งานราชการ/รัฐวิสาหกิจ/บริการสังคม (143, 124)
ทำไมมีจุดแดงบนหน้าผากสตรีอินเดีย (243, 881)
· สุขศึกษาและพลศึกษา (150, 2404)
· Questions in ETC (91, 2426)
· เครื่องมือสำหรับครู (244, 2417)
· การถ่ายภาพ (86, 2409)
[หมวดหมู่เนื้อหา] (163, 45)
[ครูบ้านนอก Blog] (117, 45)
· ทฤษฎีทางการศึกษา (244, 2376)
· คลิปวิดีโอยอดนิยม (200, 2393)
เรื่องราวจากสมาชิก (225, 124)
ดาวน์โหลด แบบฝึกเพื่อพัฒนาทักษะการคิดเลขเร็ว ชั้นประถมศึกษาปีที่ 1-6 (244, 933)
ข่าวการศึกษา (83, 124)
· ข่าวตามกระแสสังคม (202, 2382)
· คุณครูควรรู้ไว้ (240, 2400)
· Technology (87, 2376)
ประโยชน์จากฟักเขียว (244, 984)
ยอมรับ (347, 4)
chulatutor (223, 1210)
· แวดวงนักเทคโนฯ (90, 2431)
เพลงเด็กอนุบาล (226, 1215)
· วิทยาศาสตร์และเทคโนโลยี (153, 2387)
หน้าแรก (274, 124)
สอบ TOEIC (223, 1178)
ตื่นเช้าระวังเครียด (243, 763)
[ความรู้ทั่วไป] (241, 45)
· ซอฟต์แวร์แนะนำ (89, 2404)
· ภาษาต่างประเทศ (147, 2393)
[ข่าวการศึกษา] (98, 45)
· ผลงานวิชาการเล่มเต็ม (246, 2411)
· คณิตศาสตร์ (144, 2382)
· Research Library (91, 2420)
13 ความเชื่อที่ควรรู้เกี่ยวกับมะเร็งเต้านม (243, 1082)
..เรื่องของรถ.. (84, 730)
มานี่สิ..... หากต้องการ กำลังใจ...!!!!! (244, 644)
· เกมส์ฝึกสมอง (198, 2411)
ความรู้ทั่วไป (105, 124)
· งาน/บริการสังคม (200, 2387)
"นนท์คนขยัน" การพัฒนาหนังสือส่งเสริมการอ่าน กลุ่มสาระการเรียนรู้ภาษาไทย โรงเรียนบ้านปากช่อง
※
Prompt:
Output nothing but the lines from the one containing "สอบ TOEIC (223, 1178)" to the end of the listing, both of those included, exactly as given.

Written reply:
สอบ TOEIC (223, 1178)
ตื่นเช้าระวังเครียด (243, 763)
[ความรู้ทั่วไป] (241, 45)
· ซอฟต์แวร์แนะนำ (89, 2404)
· ภาษาต่างประเทศ (147, 2393)
[ข่าวการศึกษา] (98, 45)
· ผลงานวิชาการเล่มเต็ม (246, 2411)
· คณิตศาสตร์ (144, 2382)
· Research Library (91, 2420)
13 ความเชื่อที่ควรรู้เกี่ยวกับมะเร็งเต้านม (243, 1082)
..เรื่องของรถ.. (84, 730)
มานี่สิ..... หากต้องการ กำลังใจ...!!!!! (244, 644)
· เกมส์ฝึกสมอง (198, 2411)
ความรู้ทั่วไป (105, 124)
· งาน/บริการสังคม (200, 2387)
"นนท์คนขยัน" การพัฒนาหนังสือส่งเสริมการอ่าน กลุ่มสาระการเรียนรู้ภาษาไทย โรงเรียนบ้านปากช่อง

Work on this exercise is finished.